- **Seçilen alıntı**
+===+

Yazar Aslı Erdoğan, yurtdışı çıkış yasağı olduğu için kazandığı Avrupa Kültür Vakfı tarafından verilen Prenses Margriet Ödülünü de alamadı. Erdoğan ve arkadaşları Hollanda’da gerçekleşen ödül törenini İstanbul’dan izledi.
Hollanda Konsolosluğu’ndan katılımcıların da bulunduğu etkinlik Beyoğlu’ndaki Cezayir Toplantı Salonu’nda gerçekleşti.
Tören öncesi konuşan Hollanda Kültür Ateşesi, Quirine Van Der Hoeven, Erdoğan'ın ödülü almaya gidemediğinden dolayı üzgün olduğu belirtti. Erdoğan'a önerinde bulunan Hoeven, Hollanda Konsolosluğu'nda ikinci bir resepsiyon düzenlenebileceğini belirtti.
Törenin fikir sahiplerinden Osman Kavala, “Aslı'nın yazar olarak bu ödülü hak ettiği açık” dedi. Kavala sözlerine şöyle devam etti. “hiç istemediği ve ummadığı bir anda kendini dört duvarın içerisinde buldu. Aslında bir anlamda Aslı'nın yazdıkları bir bilgeliğe sahipti ve çıktıktan sonra da bu bilgelik sürüyor.”
Prenses Margriet Ödülünü alan Aslı Erdoğan, törene katılması halinde yapacağı konuşmayı okudu Erdoğan “Sadece yarayı, yıkımı, yokluğu ve kurbanı seslendirmek, sözcüklendirmek için yazdım. Bu nedenle ödülümü bütün kurbanların sessiz çığlıklarına adıyorum. Onların çığlıkları ve hikayeleri olmadan bizim sözümüz yani dünyamız daha da anlamını yitirirdi” dedi.

+===+

- **Verilen bilgiler**
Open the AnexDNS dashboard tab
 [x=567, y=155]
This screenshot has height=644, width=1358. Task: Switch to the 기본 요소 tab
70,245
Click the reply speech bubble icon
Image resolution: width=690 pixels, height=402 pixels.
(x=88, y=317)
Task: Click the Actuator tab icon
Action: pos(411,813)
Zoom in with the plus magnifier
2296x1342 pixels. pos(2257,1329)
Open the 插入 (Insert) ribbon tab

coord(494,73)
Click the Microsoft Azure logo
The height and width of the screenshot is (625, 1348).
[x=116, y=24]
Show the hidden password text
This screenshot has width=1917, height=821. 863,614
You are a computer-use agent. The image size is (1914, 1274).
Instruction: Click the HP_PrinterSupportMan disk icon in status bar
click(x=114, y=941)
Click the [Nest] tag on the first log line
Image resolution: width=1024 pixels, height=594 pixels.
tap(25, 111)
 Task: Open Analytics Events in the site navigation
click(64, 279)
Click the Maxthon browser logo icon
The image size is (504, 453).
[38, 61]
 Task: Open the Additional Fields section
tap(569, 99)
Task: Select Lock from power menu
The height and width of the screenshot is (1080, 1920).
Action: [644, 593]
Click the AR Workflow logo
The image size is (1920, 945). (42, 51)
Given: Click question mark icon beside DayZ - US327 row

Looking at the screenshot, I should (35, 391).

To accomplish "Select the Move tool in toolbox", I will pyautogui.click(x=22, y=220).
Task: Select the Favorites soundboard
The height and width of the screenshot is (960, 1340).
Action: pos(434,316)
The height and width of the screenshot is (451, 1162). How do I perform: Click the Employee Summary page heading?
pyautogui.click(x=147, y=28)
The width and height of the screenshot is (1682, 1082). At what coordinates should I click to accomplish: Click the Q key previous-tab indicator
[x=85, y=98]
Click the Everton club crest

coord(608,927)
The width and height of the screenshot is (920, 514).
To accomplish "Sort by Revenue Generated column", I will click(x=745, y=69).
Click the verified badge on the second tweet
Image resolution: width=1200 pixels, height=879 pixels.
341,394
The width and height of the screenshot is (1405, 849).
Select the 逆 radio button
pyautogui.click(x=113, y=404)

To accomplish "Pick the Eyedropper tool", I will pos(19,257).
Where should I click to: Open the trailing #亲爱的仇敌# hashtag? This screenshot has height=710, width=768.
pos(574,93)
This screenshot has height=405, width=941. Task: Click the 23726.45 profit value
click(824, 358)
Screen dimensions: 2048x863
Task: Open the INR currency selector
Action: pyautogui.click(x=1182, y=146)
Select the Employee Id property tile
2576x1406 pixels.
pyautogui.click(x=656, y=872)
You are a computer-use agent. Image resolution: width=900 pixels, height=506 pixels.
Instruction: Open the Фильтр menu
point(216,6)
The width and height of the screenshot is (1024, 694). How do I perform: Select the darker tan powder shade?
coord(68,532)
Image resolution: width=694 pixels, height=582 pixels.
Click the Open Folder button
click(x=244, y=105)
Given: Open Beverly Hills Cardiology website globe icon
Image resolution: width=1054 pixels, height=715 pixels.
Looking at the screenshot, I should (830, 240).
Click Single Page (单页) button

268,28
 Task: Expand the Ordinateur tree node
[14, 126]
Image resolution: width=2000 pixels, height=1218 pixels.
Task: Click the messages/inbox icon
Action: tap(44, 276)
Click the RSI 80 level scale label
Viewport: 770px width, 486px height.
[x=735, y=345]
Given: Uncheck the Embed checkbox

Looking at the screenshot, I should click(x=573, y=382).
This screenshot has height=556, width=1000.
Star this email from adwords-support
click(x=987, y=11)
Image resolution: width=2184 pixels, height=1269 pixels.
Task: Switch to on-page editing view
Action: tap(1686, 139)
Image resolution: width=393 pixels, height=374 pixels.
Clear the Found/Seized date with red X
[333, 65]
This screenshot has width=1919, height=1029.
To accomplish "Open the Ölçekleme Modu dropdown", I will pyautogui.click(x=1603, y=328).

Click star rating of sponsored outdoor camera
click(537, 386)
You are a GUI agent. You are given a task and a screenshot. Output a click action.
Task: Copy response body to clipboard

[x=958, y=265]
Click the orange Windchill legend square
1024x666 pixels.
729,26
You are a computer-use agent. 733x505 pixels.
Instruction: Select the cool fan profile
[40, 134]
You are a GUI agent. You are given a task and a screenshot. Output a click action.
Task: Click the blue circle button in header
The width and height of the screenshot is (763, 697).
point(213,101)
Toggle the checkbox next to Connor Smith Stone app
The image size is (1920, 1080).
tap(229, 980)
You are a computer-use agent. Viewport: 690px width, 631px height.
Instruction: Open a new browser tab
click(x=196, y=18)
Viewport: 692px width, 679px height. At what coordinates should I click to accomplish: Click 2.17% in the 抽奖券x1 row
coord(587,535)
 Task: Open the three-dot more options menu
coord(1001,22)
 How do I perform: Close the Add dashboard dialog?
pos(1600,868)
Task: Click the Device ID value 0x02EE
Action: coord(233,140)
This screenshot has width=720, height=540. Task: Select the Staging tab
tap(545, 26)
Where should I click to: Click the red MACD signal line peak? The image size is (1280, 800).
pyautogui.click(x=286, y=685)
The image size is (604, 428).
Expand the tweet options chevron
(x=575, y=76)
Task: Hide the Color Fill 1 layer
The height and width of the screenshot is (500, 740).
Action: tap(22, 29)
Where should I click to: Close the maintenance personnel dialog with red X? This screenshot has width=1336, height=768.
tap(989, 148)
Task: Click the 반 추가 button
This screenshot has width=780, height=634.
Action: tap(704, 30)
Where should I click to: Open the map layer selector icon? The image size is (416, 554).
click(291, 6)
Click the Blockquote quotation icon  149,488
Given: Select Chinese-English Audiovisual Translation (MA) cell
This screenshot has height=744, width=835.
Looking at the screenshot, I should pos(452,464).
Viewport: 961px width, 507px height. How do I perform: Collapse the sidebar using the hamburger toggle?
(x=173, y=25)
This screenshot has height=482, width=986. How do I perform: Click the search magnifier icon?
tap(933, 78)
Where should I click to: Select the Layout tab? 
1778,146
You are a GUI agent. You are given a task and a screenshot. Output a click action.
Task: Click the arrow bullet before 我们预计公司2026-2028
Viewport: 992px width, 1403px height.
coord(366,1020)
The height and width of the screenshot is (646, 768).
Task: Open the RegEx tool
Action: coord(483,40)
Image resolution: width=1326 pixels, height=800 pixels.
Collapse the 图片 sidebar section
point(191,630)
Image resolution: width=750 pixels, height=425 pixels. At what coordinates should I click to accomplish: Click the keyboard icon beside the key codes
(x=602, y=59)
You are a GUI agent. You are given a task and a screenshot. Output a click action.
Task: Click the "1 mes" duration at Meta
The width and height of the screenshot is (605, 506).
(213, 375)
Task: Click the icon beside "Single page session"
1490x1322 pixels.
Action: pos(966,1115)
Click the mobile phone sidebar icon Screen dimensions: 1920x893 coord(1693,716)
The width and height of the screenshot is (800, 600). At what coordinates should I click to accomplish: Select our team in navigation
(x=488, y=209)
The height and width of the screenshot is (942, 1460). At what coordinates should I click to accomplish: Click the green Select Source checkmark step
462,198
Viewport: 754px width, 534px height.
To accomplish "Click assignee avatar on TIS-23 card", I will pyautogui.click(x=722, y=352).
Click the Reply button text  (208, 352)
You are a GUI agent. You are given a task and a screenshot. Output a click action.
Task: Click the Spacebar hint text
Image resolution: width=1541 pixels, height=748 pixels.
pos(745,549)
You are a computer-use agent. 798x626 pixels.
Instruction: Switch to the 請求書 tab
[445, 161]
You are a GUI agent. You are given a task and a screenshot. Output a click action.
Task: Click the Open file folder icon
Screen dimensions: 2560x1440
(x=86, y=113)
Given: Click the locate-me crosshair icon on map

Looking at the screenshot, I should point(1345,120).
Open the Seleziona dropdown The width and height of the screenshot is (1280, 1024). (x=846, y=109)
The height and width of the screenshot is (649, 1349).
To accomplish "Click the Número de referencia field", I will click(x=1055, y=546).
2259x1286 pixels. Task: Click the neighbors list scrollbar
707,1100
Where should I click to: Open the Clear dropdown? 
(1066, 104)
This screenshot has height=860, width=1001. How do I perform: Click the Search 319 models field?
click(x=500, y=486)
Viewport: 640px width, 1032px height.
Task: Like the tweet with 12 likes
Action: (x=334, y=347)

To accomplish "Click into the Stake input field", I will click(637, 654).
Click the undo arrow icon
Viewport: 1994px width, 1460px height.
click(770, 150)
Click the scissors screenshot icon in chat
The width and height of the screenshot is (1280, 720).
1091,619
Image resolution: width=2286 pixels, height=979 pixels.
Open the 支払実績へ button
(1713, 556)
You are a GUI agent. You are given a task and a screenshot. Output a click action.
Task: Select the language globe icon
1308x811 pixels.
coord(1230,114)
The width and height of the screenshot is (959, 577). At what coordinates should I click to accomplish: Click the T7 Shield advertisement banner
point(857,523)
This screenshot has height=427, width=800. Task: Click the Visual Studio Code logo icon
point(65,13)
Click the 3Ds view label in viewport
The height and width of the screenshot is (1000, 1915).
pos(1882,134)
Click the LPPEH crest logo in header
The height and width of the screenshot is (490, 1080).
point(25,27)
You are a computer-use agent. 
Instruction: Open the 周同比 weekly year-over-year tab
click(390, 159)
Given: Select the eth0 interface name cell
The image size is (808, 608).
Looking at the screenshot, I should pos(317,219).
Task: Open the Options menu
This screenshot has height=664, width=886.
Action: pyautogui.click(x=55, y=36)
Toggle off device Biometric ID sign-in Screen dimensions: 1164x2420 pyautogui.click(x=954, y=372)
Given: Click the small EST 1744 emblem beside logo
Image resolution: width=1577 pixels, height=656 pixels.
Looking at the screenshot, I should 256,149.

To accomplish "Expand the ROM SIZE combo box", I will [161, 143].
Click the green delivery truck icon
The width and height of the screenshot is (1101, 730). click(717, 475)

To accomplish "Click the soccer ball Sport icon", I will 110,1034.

+===+

- **Verilen talimat**
Seçilen alıntıdaki şu cümleyi İngilizceye çevirin: "Hollanda Konsolosluğu’ndan katılımcıların da bulunduğu etkinlik Beyoğlu’ndaki Cezayir Toplantı Salonu’nda gerçekleşti." Satırlar, metinden bağımsız ayrı bir malzemedir.

- **Görevin yanıtı**
The event, which was also attended by participants from the Consulate of the Netherlands, took place at the Cezayir Meeting Hall in Beyoğlu.